Hutchins indicated that he, too, saw issues after The Pie Pizzeria moved in. He explained he went to the city to see if the landowner could meet him halfway on a 7-foot tall fence to cut down on the noise and problems.
However, he ran into issues because he said he found out the property owner was not legally required to help. Hutchins said he then tried to see if they could work on a plan together.
"He refused to even do that. He refused to talk to me, he refused to have any communication with me," Hutchins said, referring to property owner Brad Naisbitt of Naisbitt Investment Company, LLC.
Bray described a similar response, but instead of building a wall, he said their family filed a lawsuit against the company.

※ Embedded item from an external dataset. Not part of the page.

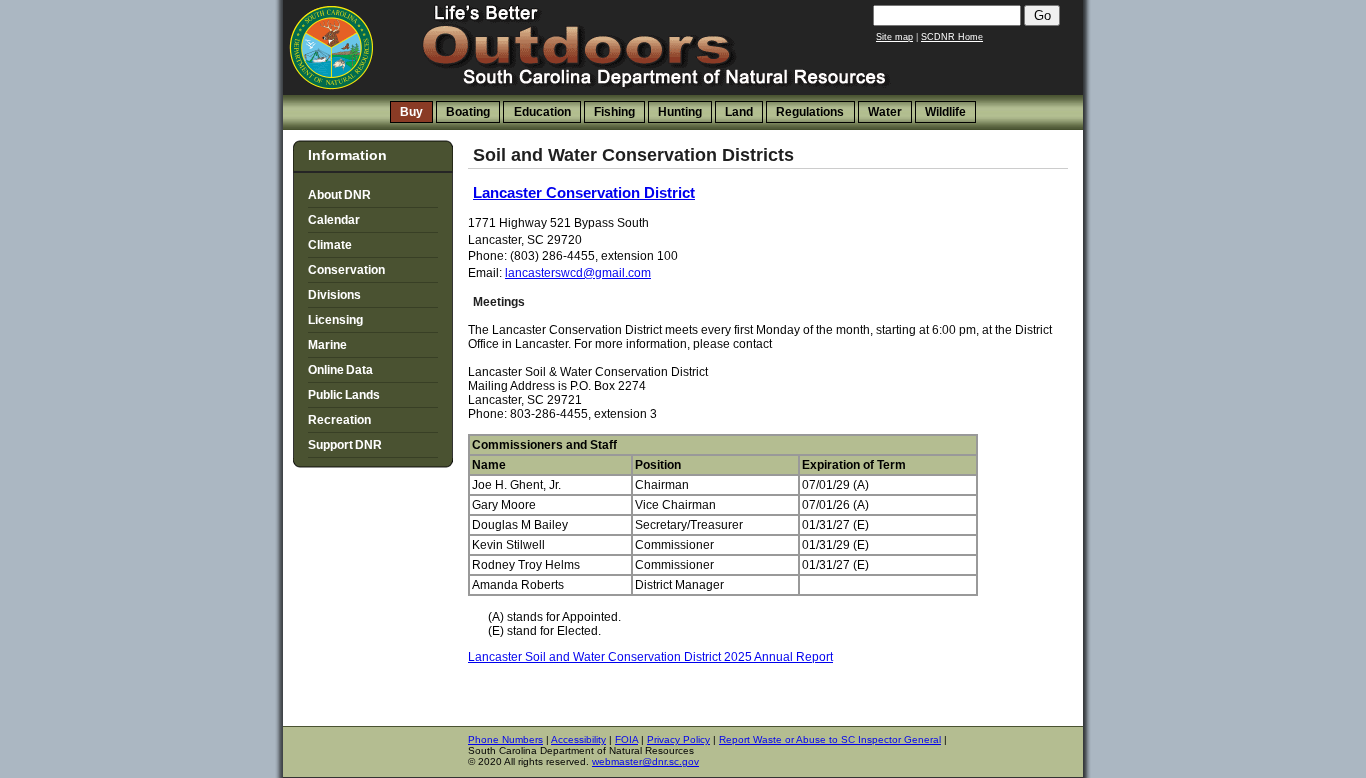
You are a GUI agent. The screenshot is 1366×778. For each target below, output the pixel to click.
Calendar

According to Bray, they're asking for Naisbitt Investment Company, LLC to install a sound barrier and vinyl fence along the Bray property.
Fox 13 reached out to Brad Naisbitt, who explained that the company met with the city and that they are following all city codes without violations.
He could not comment beyond that. The Pie Pizzeria declined to make a comment on the situation.
Ogden City provided a letter to Fox 13 written on November 20, explaining the progression of the situation. In the letter, it talks about how several different changes occurred, "that were not anticipated when past land approvals were made."
Assistant City Attorney Mark Stratford explains in the letter that each of those changes-- the removal of the trees, the moving in of a late-night business, the addition of the outdoor patio-- didn't violate any city ordinances.
Because of that, Stratford states, "the City's role is limited."
For now, Bray hopes the sign will help with the noise for The Pie Pizzeria customers who see it.
"I hope that the customers can at least help us out by keeping it down, avoid the fights in the parking lot," he said. "Just keep the volume down, if nobody else will help."